March 08, 2018
In late Feb, Vietnam took the first steps to bring the dispute over the use of a non-tariff trade barrier on catfish to the WTO. Vietnam rightly sees the shift of inspection from FDA to USDA as an attempt to prevent catfish exports to the US through the use of non-tariff trade barriers.
The move of catfish to USDA was a classic non-tariff barrier, as it had no scientific or public health rationale, and was done solely to support the domestic catfish industry in the belief that Vietnam’s catfish processors would have difficulty in meeting the USDA equivalence requirements that have been applied to beef and pork processors.

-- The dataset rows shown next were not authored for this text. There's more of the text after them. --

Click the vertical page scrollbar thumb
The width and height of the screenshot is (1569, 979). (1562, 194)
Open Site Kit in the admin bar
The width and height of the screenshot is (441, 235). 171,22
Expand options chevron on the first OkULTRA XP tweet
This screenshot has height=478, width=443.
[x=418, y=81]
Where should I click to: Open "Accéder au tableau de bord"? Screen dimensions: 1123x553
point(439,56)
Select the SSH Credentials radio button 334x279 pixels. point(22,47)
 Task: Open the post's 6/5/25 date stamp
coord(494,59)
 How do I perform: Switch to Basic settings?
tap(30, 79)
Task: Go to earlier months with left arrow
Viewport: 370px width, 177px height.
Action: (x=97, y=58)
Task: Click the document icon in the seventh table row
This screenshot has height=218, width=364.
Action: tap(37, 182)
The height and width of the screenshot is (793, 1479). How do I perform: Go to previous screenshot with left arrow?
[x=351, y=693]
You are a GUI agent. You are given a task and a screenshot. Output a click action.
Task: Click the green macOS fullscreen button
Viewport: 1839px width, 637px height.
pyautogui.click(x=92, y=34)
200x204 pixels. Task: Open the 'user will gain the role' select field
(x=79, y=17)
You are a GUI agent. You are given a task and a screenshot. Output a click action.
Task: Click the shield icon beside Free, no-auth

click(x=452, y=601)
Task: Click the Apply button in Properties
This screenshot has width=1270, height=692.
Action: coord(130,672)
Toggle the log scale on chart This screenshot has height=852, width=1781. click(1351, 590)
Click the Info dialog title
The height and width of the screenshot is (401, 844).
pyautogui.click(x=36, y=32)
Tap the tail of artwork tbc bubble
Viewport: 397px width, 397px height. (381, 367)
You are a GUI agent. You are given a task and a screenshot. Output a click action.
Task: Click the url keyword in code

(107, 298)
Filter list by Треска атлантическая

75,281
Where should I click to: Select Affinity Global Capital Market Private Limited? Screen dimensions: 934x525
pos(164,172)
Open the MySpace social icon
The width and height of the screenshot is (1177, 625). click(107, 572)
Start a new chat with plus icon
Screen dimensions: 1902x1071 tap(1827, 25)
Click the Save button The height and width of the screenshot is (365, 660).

WTO rules would allow Vietnam, if its arguments are successful, to impose retaliatory trade tariffs against US exports to Vietnam to compensate for its financial losses over catfish. The obvious target is US agricultural exports.
John Connelly, President of NFI, said this news “should come as little surprise to those familiar with the decade-old history of this duplicative and wasteful program.”
“The program is now poised to negatively impact significant U.S. agriculture exports to Vietnam. Cotton, wheat and other grains, pork, soybeans, beef, poultry, eggs and fruit, may end up in the cross hairs of retaliatory tariffs. Farmers from Texas to Oregon and California to Georgia, who export tens of millions of dollars’ worth of their harvest to Vietnam annually, could become collateral damage in a campaign waged by catfish lobbyists to regulate their seafood competition out of the market.”
“This case draws parallels to the country-of-origin (COOL) WTO litigation brought by Canada and Mexico against the United States. The WTO, in that suit, ruled that meat-labeling requirements violated international agreements and were in fact an unlawful trade barrier. Congress reacted by repealing those regulations, thus protecting U.S. farmers and ranchers from unnecessary tariff retaliation and the inevitable loss of access to those two markets that would have followed.”
“The National Fisheries Institute is watching this case with great interest, in hopes that the fundamentally flawed USDA program, that wastes tax dollars and costs jobs, does not claim U.S. agriculture exports as its latest casualty.”
At the same time, the Trump Administration has directed the USDA, in its budget, to transfer the authority to inspect catfish back to the FDA. The budget removes all funds for the inspection program from the USDA, to the tune of $2,530,000, and directs the USDA to seek congressional repeal of the Farm Bill authorization that transferred this authority.
Should the US agricultural lobby weigh in on this, it might be sufficient to force this common sense repeal into the final budget for the USDA, both saving money and removing the threat of retaliatory WTO actions.